Remises conventionnelles : quel écart pour ajuster la provision ?

Les entreprises exploitant des produits pharmaceutiques remboursés et devant verser des remises conventionnelles à l’Assurance maladie selon une provision forfaitaire peuvent demander sous conditions la révision du calcul de cette provision. Selon quelles modalités ?

Précision sur le pourcentage d’écart permettant la révision

Lors de la fixation du prix d’un produit pharmaceutique ayant vocation à être remboursé par l’Assurance maladie, une concertation doit être menée avec l’exploitant.

Le plus souvent, cela aboutit à un accord mettant en place un système de « remises conventionnelles », c’est-à-dire que les entreprises qui exploitent, importent ou distribuent ces produits devront opérer une remise d’une partie du chiffre d’affaires réalisé sur ces produits au bénéfice de l’Assurance maladie.

Ces remises font l’objet d’un paiement provisionnel trimestriel en 4 parts égales sur l’année.

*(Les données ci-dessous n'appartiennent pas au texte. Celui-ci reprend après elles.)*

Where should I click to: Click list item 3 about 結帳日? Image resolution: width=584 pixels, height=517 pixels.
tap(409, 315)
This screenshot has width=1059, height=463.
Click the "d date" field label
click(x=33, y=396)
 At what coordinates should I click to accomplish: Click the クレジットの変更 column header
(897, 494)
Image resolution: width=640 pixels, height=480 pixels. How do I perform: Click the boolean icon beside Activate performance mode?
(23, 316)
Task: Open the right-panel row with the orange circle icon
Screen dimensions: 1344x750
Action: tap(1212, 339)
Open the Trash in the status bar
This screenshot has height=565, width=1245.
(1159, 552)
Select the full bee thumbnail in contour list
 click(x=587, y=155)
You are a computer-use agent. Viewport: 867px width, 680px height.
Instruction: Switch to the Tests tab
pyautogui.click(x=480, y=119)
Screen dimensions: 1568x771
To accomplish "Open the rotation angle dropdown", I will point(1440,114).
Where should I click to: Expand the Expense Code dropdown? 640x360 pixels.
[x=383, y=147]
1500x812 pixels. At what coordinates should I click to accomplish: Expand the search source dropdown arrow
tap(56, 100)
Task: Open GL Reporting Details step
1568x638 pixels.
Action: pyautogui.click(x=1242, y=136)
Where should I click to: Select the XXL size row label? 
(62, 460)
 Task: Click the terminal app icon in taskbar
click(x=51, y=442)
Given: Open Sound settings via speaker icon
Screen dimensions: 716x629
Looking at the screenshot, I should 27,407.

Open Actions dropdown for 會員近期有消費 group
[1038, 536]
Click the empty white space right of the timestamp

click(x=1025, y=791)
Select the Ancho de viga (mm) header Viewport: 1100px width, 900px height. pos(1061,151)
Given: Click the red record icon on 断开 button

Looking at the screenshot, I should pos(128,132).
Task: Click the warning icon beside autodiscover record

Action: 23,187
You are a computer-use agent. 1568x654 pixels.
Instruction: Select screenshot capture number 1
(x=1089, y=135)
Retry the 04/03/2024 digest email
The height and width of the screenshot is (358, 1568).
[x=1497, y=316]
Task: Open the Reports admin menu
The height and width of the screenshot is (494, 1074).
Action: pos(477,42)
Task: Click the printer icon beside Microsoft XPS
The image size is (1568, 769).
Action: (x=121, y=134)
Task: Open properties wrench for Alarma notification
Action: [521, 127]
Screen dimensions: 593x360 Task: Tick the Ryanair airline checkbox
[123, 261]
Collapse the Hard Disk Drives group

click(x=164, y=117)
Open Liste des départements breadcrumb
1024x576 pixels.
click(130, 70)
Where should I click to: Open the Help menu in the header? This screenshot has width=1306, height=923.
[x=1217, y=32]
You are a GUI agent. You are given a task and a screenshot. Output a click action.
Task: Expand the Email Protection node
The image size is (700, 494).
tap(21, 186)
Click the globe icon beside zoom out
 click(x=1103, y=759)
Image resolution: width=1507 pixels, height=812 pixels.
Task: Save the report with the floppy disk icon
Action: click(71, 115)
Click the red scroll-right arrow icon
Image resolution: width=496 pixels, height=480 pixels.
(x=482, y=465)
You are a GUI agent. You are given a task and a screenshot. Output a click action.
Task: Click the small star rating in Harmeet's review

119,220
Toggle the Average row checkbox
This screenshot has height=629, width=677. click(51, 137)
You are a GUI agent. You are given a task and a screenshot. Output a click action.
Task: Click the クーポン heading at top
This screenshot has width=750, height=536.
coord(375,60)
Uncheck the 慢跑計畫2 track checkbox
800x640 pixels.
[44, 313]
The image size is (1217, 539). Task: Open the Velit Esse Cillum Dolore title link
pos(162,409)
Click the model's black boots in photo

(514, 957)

Le montant total de ces provisions sur l’année est égal à 95 % du montant dû à l’Union de recouvrement des cotisations de sécurité sociale et d’allocations familiales (URSSAF) au titre de l’antépénultième année civile.

Cependant, lorsque l’entreprise a des raisons de penser que la provision établie selon le calcul classique entrainera une trop grande différence avec la somme réellement due à terme, elle a la possibilité de solliciter la modification du montant de sa provision.

Pour que cette demande soit recevable, l’écart entre les 2 sommes doit correspondre à un pourcentage qui restait à définir.

C’est chose faite : dès lors que la provision est susceptible d’être 25 % supérieure à la remise due, la demande pourra être faite auprès de l’Assurance maladie.